McCaulay: Writing can be a lifelong companion
Diana McCaulay has leveraged her love for nature and her palette of experiences as a source of inspiration for her literary work. The seasoned Jamaican author is being recognised for her creative flair as she has been shortlisted for the 2022 Commonwealth Short Story Prize for her book B ridge Over the Yallahs River.
This year, 26 stories have been shortlisted for the world’s most global literature prize, with writers drawn from 20 diverse Commonwealth countries, including from Papua New Guinea, Eswatini, and St Vincent and the Grenadines.
It has been an exciting journey for McCaulay, who published her first book, Dog Heart, in 2010.
“I’m thrilled. The Commonwealth writing prize is perhaps the first writing prize I became aware of as a very young person, and I decided that I wanted to win it,” McCaulay said in a Gleaner interview.
This is the fifth time McCaulay has entered the competition, but the first she has made the cut of the creme de la creme since being ruled the 2012 regional winner. Her third novel, The Dolphin Catcher, told the story of the determined search by a young boy whose fisherman grandfather is lost at sea.
The lens of literature offers a different perspective of the sometimes antagonistic environmental campaigner who never shies away from arm-wrestling government ministers or National Environment and Planning Agency officials in debates over sustainable development.
Connecting characters with nature has become a hallmark of McCaulay’s style.
“I don’t know how you create anything, whether it is a painting or even music. I think it all has its roots in nature and what is around us. What I tend to focus on is the relationship with human beings to the place in which they live and what are the stories that come out of that,” she said.

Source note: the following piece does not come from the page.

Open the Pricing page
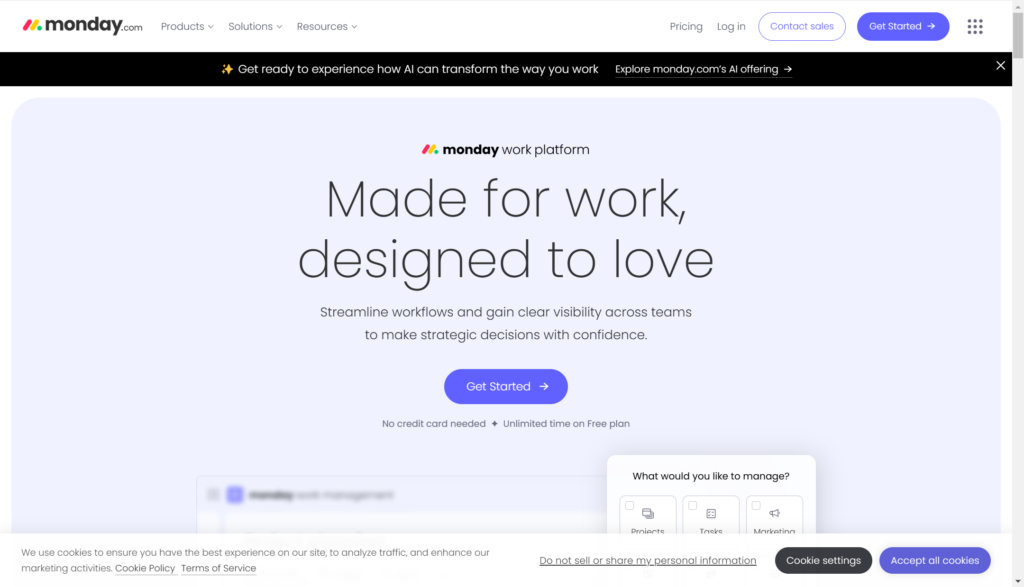This screenshot has height=587, width=1024. click(686, 27)
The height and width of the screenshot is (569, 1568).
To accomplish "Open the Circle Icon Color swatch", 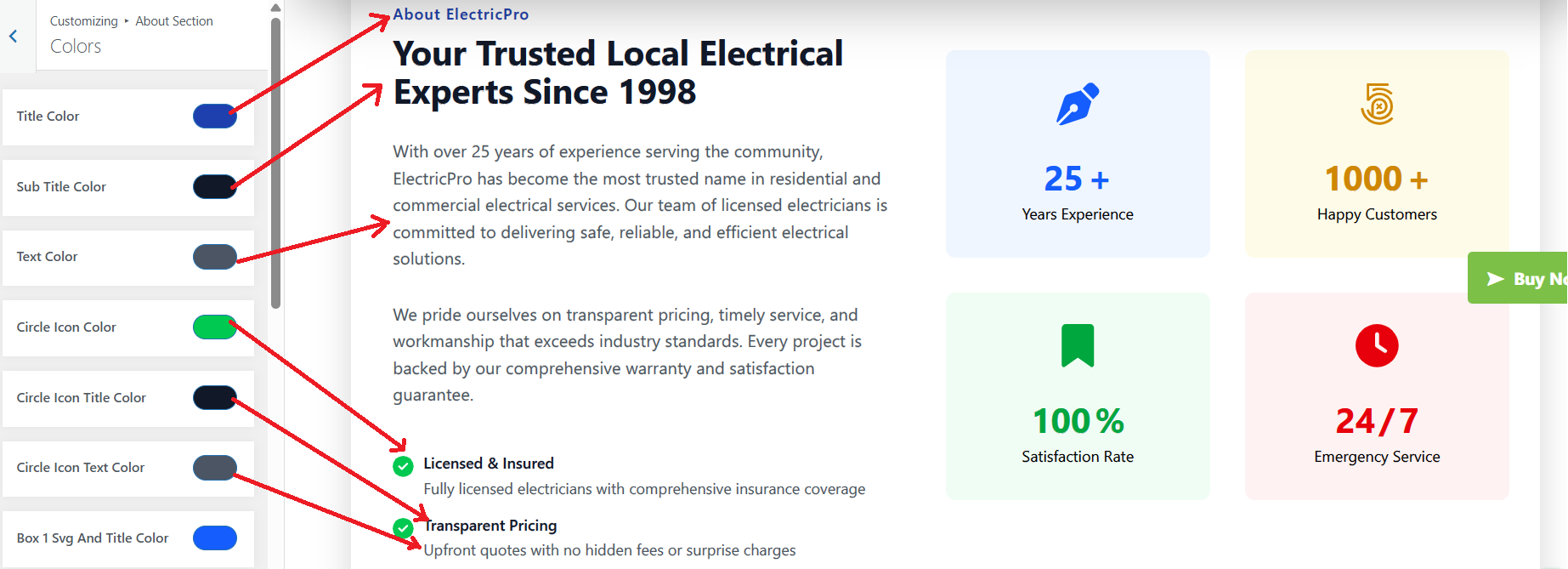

Bridge Over the Yallahs River is no different. The story is about a rapidly urbanising rural village whose bridge is washed away during a storm. That tragedy sparks a rebuilding process that gives insight into the community itself.
Recounting the inspiration for that work, McCaulay said her interest was piqued by the phenomenon of collapsing bridges and how hearts and minds combine to rebuild those structures. But the narrative of reconstruction has implications for who gets the work and how it affects lives in the affected communities.
MYSTERIOUS PROCESS
McCaulay, who has just finished her sixth novel, is a voracious reader who is driven by a desire to write riveting stories with memorable characters that are profoundly rooted in the Jamaican experience.
For her, the creative process is “mysterious”, emerging serendipitously from exercise at the Mona Dam or staring into the great beyond. She concedes that the initial draft “is usually rubbish”, but there’s always a kernel of credibility on which to build.
Critical feedback is a key part of the creative process.
McCaulay believes that more emphasis should be placed on the arts, particularly on instilling a culture of readership.
She has been heartened by the rise of young Bookstagrammers who are using the tools of social media to bring attention to reading.
McCaulay is encouraging youth who may be daunted by the prospect of writing to take up the pen and let their story unfold.
“If you feel to write, just write. It can be a lifelong companion. It is a way of figuring out how you feel, and it is a way of putting yourself in other people’s shoes … ,” she said.
“I think reading and writing is one of the greatest opportunities and pastimes that is open to a human being.”